Voyons en détail dans cet article les principales notions à connaître avec des exemples concrets permettant de comprendre si votre assurance vie est un bien propre ou commun.

Note : si vous êtes marié en séparation de biens, on ne parle pas de « biens propres » ni de « biens communs ». En effet, vous possédez des « biens personnels » et/ou « indivis ».

SOMMAIRE

Assurance vie et communauté : bien propre ou commun ?

Régie par le code des assurances, le code civil et le code général des impôts, l’assurance vie est un contrat d’assurance avec trois principaux intervenants :

  • le souscripteur qui désigne un ou plusieurs bénéficiaires et verse les « primes » (sommes versées sur le contrat d’assurance vie) ;
  • l’assuré sur lequel l’aléa (mort liée à l’incertitude de la vie humaine) repose ;
  • et le bénéficiaire (mécanisme de stipulation pour autrui).

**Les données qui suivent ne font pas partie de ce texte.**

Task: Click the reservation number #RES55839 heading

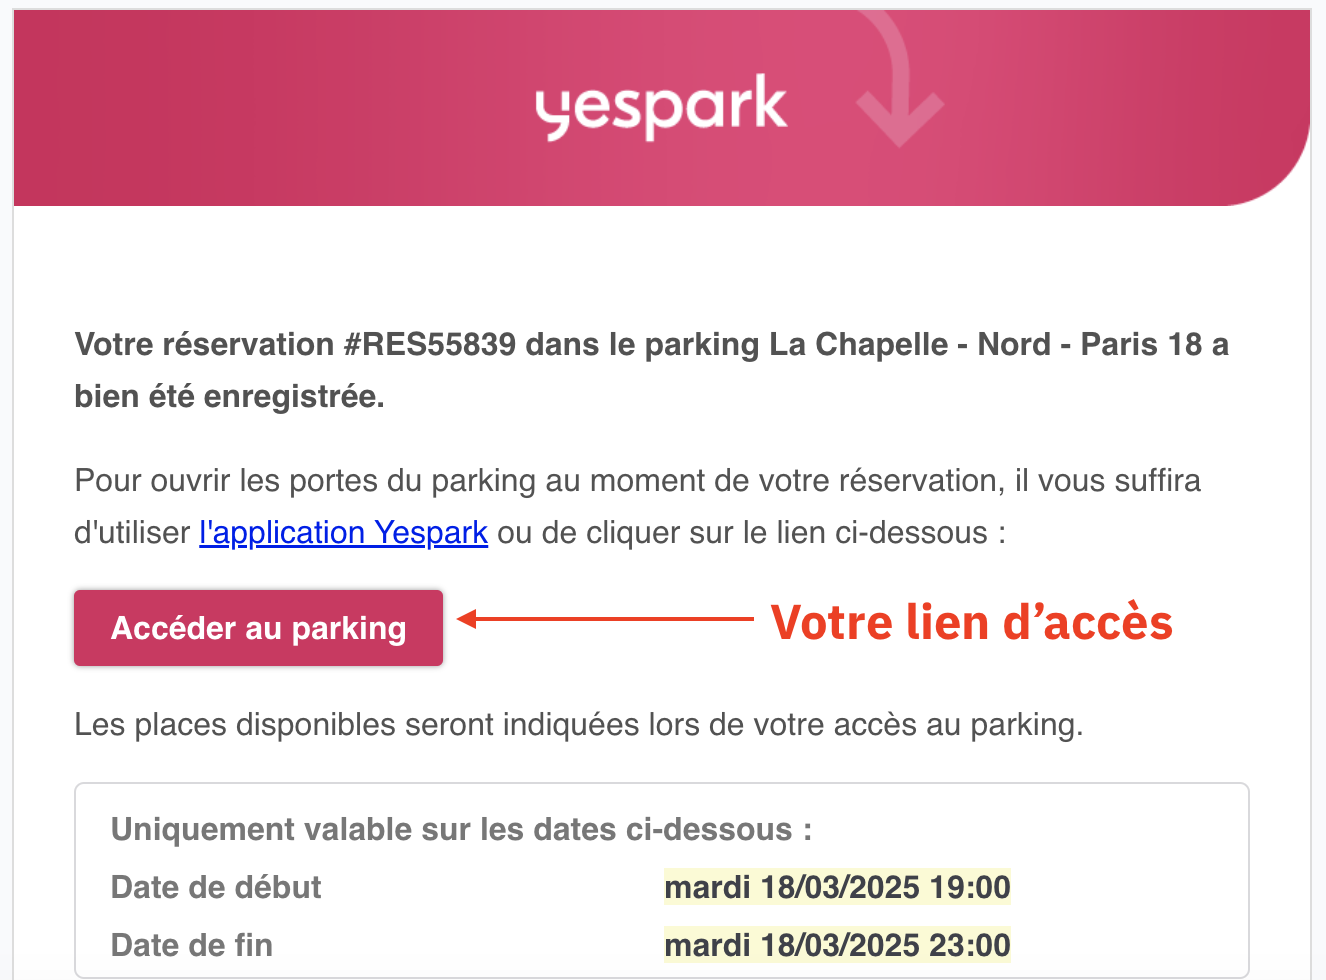Action: [429, 344]
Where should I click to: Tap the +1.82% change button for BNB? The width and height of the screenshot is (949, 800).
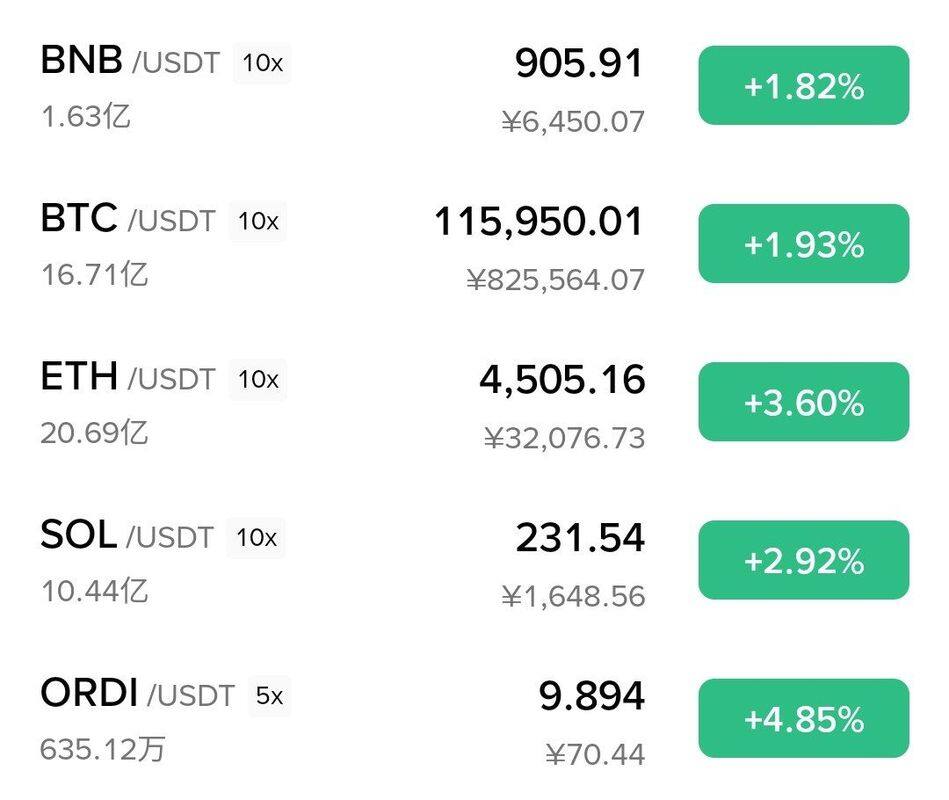[804, 85]
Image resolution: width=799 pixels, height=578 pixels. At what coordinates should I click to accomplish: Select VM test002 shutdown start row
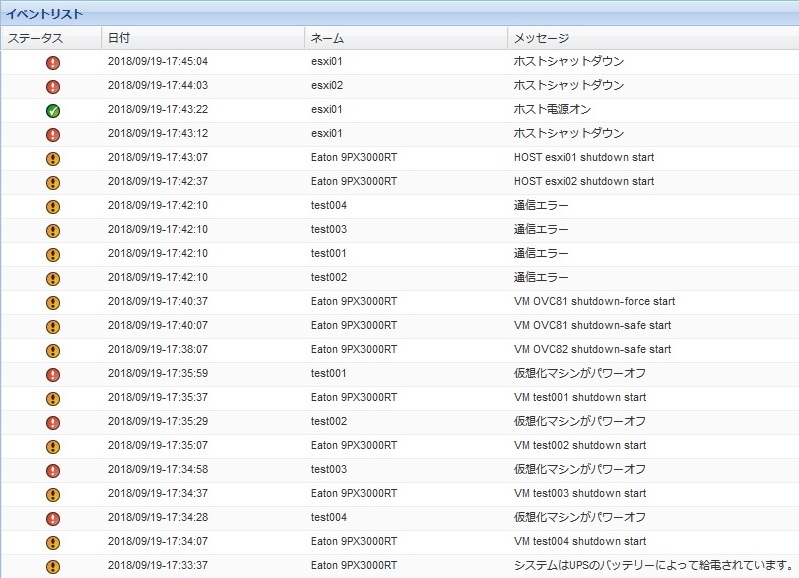(x=579, y=446)
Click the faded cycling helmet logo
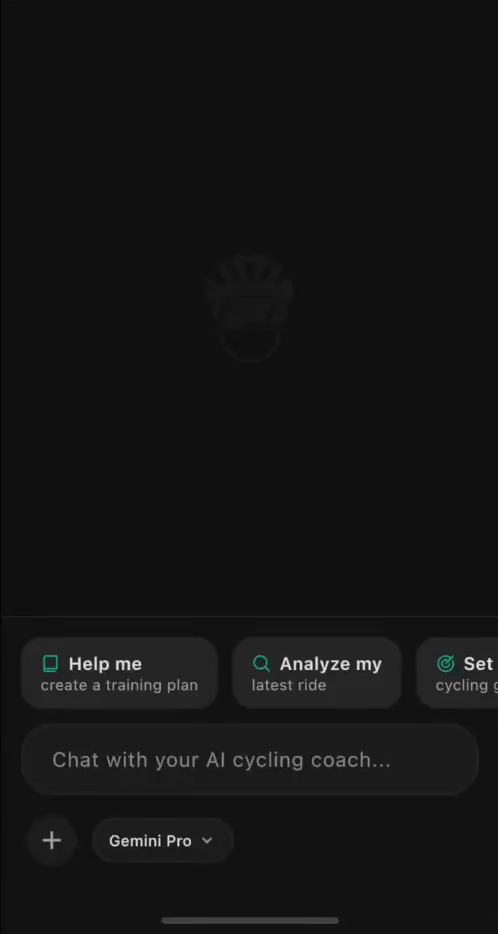Screen dimensions: 498x934 tap(250, 308)
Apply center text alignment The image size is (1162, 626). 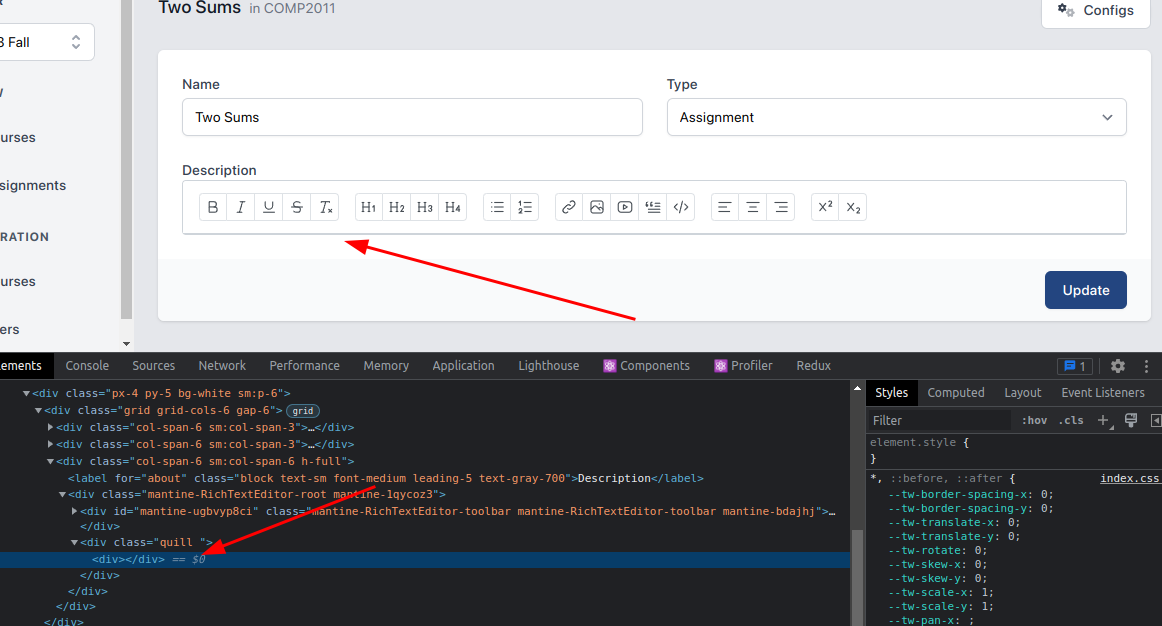(752, 207)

L’assureur s’engage à dénouer l’assurance vie et à reverser la garantie lorsque l’aléa survient (mort de l’assuré). Quelles sont les subtilités à prendre en compte pour chaque partie prenante : souscripteur(s), assuré et bénéficiaire(s) ? Comment déterminer si l’assurance vie est un bien propre ou un bien commun ?

Note : en pratique, le souscripteur est également l’assuré lors de la souscription d’une assurance vie. Toutefois, il est possible de séparer les deux. Par exemple, un grand-parent peut être souscripteur d’une assurance vie, mais peut avoir désigné son enfant comme l’assuré et son petit-enfant comme bénéficiaire.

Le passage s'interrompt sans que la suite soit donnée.